*** Passage shown Section Begins ***
Lorie Honor doesn’t understand why Joe Biden wouldn’t want to leave office with the legacy of being the president who made the Equal Rights Amendment (ERA) law, and she’s not alone.
I must admit that I was totally amazed to read this story, and to realise that the amendment has sat, uncertified, since it was written over a 100 years ago: It was proposed by Congress to be added to the U.S. Constitution over 50 years ago; and ratified by the number of states required over 40 years ago. All it needs is for the sitting president to instruct the National Archivist to officially certify it, which should be a routine, paperwork operation. I should add here that President Trump, in his first term, actually wrote a letter to the Archivist instructing him NOT to certify the amendment!!
Honor is just one of many equal rights activists practically begging Biden to enshrine reproductive rights for millions of women into law by directing the archivist of the United States to certify the Equal Rights Amendment before the end of his presidency. The law addresses women’s equal rights in general, not just reproductive rights.
“A tiny, tiny percentage of people are not on board with the ERA, and a lot of them are our representatives in Washington,” said Honor, who is co-founder of Staten Island Women Who March, and chief of staff for Vote Equality, a national organization whose mission is to bring awareness to the fact that gender equality is not in the U.S. Constitution. “So we’re letting this teeny, tiny, frightened, male-centered minority dictate to the rights, health and welfare of millions and millions of Americans.”
Some politicians, including New York Senator Kirsten Gillibrand, are publicly asking Biden to make this happen as he leaves the oval office. “President Biden has always been an advocate for women, and there is no better way to cement his legacy as president than to certify the Equal Rights Amendment,” said Senator Kirsten Gillibrand at a recent press conference.
“During a time when women’s rights are under systematic attack, we need the Equal Rights Amendment now more than ever. Today, more than half of all Americans do not have equal protection under the law and do not have access to the full range of reproductive care. Certifying the Equal Rights Amendment will be our best chance to ensure our hard-won civil liberties – same-sex marriage, the right to reproductive health care, access to birth control, fertility treatments, contraception – cannot be eroded. I strongly urge President Biden to stand with the women of this country and do what is right,” she added.
After the Supreme Court issued the Dobbs decision in 2022, many activists have highlighted the importance of publishing the ERA as part of the U.S. Constitution. “The amendment would instantly provide the most effective safeguards to post-Dobbs attacks on women’s health, and would also serve as a bulwark against a national ban on abortion that President-elect Trump and congressional Republican leaders have threatened to enact,” said Gillibrand in a written statement.
*** Passage shown Section Ends ***
*** Entries provided Section Begins ***
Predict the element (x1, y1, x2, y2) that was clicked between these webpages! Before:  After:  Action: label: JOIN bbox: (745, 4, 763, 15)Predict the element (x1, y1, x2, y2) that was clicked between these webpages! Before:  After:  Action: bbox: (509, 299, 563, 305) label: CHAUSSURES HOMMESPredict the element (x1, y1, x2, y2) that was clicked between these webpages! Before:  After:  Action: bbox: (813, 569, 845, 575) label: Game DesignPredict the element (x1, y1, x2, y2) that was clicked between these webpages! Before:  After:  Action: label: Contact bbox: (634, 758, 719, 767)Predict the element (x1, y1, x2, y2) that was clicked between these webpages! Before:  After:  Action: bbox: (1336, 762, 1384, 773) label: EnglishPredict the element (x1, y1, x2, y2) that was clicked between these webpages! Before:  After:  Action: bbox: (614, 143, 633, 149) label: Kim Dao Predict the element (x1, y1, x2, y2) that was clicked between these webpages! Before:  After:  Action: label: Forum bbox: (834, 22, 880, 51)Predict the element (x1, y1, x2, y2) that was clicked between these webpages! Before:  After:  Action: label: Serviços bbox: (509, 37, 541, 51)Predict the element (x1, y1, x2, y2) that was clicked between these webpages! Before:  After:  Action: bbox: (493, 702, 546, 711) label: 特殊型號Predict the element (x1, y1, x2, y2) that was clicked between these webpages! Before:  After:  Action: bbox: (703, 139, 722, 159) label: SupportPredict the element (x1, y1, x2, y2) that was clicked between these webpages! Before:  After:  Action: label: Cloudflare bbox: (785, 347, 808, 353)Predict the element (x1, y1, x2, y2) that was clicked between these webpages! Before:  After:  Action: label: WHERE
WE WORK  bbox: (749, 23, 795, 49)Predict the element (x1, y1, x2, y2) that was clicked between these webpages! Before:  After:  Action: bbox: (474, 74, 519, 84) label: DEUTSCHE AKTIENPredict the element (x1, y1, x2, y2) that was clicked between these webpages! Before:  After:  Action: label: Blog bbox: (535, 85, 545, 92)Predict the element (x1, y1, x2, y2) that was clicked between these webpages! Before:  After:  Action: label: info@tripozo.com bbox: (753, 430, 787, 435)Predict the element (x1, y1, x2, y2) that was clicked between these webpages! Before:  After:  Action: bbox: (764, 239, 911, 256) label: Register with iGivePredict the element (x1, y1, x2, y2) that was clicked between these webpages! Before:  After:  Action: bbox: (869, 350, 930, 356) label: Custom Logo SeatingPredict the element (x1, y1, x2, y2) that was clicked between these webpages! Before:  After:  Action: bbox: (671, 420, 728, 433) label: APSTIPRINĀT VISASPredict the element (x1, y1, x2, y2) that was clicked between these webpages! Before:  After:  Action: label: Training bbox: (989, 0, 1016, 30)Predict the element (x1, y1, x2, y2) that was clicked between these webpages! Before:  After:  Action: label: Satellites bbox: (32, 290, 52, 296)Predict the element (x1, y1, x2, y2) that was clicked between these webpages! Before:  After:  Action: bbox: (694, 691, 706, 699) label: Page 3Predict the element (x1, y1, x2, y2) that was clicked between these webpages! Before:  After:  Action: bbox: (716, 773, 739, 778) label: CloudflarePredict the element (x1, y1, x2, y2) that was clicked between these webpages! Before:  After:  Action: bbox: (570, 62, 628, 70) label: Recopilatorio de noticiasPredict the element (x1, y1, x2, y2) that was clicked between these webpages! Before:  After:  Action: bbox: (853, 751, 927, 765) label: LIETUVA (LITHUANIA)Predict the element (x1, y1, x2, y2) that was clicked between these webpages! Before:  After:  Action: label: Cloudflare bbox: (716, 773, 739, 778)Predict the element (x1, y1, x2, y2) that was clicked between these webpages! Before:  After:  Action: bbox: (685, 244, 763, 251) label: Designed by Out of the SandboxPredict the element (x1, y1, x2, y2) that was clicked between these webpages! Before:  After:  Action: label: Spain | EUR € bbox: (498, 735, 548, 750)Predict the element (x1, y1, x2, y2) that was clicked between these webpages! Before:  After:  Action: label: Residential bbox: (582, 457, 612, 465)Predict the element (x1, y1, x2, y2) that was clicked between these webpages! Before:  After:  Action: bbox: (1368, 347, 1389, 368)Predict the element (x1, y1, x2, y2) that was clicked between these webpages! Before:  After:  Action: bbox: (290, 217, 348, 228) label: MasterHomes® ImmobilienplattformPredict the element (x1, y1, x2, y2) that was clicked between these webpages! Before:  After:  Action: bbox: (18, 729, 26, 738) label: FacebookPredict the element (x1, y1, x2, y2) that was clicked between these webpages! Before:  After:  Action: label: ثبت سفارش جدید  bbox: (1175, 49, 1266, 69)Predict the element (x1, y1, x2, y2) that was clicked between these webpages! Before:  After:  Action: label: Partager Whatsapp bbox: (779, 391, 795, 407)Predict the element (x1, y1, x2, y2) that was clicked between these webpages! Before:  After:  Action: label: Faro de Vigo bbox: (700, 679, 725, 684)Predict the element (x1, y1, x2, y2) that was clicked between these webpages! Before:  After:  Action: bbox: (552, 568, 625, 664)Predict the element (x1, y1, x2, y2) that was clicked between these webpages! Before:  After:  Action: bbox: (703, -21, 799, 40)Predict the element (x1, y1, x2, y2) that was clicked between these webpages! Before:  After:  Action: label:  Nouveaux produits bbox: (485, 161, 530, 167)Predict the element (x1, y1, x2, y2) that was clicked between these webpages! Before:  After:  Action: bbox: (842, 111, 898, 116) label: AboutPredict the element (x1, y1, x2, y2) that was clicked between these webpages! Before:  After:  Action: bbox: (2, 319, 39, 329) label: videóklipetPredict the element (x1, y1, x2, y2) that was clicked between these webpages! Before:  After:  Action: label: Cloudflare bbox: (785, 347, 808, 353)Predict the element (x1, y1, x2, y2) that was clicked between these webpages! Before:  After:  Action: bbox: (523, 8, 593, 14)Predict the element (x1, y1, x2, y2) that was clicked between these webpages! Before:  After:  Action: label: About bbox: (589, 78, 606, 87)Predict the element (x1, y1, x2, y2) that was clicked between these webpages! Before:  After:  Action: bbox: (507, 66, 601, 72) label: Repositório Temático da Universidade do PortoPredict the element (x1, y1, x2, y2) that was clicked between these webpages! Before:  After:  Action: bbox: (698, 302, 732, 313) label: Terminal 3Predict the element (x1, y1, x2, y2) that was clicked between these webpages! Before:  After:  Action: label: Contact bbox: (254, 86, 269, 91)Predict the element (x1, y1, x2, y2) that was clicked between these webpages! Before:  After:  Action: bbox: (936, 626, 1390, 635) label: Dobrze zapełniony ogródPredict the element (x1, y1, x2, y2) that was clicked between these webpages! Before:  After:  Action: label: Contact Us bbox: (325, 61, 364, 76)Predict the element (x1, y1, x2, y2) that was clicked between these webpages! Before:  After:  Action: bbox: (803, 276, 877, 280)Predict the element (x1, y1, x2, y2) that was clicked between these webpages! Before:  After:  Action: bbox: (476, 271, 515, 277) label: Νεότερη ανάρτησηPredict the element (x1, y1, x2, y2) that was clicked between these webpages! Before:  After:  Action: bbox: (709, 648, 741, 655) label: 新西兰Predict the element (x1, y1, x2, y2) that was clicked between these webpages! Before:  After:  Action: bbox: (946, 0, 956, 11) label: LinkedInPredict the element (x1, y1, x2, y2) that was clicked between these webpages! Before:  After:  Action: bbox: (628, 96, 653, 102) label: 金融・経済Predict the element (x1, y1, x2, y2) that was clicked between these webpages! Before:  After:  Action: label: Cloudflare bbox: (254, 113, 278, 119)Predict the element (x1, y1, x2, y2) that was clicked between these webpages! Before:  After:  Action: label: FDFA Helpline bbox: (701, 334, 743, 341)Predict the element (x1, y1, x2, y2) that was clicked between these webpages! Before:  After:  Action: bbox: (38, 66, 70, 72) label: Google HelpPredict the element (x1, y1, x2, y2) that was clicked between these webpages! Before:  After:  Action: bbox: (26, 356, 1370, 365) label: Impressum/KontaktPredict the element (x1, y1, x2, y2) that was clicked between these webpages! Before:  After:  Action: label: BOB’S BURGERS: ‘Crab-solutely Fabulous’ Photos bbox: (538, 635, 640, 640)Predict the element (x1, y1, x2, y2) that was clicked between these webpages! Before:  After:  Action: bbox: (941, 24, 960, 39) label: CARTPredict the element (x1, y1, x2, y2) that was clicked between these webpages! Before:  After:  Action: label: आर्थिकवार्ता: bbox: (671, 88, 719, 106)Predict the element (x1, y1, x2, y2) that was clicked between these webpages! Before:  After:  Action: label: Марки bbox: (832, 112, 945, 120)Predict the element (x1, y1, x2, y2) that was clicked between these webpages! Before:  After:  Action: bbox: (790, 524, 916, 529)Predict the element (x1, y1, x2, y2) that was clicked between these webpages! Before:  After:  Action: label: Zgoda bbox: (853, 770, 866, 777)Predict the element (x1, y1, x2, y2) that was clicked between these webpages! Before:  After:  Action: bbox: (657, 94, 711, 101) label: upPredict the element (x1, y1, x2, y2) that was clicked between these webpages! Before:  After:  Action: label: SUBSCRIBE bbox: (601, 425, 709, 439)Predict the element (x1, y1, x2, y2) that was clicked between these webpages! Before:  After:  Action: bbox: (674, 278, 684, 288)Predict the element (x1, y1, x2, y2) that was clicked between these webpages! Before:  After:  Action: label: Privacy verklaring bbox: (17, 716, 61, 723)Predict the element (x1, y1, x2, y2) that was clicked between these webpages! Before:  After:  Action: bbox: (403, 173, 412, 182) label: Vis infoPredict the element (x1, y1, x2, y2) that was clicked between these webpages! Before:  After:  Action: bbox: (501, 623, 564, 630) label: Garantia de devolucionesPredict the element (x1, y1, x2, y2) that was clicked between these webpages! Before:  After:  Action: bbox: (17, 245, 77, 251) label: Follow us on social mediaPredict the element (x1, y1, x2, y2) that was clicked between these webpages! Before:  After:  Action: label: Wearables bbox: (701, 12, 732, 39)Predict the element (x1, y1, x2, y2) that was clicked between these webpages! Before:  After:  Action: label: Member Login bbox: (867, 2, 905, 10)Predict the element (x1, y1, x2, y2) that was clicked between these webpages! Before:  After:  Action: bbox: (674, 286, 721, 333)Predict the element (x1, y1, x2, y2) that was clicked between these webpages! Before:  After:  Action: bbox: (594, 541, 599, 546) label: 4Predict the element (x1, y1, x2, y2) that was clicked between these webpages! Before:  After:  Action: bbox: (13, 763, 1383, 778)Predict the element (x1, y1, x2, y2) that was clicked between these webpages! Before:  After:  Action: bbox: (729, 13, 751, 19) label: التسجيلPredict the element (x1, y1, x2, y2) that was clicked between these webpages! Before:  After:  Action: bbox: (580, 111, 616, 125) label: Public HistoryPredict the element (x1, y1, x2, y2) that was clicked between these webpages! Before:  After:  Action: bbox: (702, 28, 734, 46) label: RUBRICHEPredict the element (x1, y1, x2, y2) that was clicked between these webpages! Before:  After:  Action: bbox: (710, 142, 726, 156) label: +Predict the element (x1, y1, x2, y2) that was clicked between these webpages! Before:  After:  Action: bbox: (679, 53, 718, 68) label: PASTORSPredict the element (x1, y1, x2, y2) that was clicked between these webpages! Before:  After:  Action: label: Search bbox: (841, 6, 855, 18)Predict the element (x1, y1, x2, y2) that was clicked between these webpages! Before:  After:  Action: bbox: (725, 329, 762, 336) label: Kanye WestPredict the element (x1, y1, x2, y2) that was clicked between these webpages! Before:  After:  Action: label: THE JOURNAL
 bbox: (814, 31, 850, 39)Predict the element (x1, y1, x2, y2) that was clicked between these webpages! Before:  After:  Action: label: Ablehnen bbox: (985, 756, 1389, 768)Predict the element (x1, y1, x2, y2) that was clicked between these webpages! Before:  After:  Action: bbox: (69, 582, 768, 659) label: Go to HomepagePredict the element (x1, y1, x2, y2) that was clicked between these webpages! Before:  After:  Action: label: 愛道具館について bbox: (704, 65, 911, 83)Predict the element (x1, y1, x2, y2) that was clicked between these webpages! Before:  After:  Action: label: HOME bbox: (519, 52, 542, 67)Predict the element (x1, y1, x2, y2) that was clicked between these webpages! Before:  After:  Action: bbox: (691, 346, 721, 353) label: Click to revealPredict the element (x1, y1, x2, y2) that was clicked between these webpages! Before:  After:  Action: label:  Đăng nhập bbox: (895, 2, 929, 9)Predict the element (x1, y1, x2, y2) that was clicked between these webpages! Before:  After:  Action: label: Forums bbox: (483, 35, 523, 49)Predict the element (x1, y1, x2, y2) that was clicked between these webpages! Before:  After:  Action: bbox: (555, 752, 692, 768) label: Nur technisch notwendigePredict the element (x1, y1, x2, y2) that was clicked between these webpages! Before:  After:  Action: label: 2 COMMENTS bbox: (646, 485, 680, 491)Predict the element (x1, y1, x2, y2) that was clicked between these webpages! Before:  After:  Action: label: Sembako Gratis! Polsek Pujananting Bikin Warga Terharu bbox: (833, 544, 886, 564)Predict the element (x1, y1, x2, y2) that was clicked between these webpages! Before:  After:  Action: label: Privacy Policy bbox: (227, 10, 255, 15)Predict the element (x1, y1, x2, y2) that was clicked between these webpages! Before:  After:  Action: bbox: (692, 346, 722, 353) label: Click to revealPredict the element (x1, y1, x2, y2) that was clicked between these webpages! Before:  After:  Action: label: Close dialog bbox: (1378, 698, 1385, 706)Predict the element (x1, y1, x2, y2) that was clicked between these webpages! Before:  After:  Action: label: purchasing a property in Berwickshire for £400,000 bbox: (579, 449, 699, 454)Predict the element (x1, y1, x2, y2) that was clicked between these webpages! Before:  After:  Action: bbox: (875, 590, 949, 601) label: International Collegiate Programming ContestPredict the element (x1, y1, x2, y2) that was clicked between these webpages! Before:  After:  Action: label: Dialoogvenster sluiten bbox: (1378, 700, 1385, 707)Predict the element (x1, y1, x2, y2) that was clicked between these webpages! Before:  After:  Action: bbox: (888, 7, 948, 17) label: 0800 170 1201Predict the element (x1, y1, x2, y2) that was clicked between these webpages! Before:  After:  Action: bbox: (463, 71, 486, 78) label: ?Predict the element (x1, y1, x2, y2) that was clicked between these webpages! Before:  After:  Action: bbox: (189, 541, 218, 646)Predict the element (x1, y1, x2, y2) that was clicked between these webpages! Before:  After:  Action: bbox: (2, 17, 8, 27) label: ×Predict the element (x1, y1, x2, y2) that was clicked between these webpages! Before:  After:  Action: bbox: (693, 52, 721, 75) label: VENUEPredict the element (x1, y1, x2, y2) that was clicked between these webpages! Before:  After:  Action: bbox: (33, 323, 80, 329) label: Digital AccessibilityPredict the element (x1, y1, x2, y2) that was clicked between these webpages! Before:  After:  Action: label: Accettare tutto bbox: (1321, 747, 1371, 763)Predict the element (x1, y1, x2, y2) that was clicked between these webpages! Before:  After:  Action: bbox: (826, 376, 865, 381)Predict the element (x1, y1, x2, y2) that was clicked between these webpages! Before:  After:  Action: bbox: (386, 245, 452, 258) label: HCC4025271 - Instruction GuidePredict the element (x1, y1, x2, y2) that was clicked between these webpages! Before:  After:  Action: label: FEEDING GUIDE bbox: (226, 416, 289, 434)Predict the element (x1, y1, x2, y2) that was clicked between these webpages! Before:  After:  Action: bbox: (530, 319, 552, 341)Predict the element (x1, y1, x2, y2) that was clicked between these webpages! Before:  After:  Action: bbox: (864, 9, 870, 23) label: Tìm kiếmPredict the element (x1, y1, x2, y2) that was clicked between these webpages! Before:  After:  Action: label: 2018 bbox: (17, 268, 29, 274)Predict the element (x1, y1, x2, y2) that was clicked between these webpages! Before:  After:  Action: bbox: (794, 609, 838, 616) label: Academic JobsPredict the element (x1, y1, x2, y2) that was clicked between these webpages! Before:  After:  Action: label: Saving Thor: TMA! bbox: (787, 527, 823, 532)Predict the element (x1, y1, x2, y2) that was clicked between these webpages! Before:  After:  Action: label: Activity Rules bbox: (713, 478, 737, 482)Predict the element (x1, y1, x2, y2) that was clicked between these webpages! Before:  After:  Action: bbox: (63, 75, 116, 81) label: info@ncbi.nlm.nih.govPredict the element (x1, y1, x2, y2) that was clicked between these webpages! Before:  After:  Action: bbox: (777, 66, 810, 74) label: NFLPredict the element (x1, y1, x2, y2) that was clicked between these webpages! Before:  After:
*** Entries provided Section Ends ***
Exercise requirements
a) From the ERA piece, list every civil liberty that Gillibrand says certifying the amendment would protect from being eroded.
b) Recast the paragraph of the ERA piece that begins "I must admit that I was totally amazed" as a short bulleted list of its main facts.
You won't need the data at all.

Per-task outputs
a)
- Same-sex marriage
- The right to reproductive health care
- Access to birth control
- Fertility treatments
- Contraception

b)
- The amendment has sat uncertified since it was written over 100 years ago.
- Congress proposed adding it to the U.S. Constitution over 50 years ago.
- The required number of states ratified it over 40 years ago.
- It only needs the sitting president to instruct the National Archivist to certify it, which should be routine paperwork.
- In his first term, President Trump wrote a letter to the Archivist instructing him not to certify it.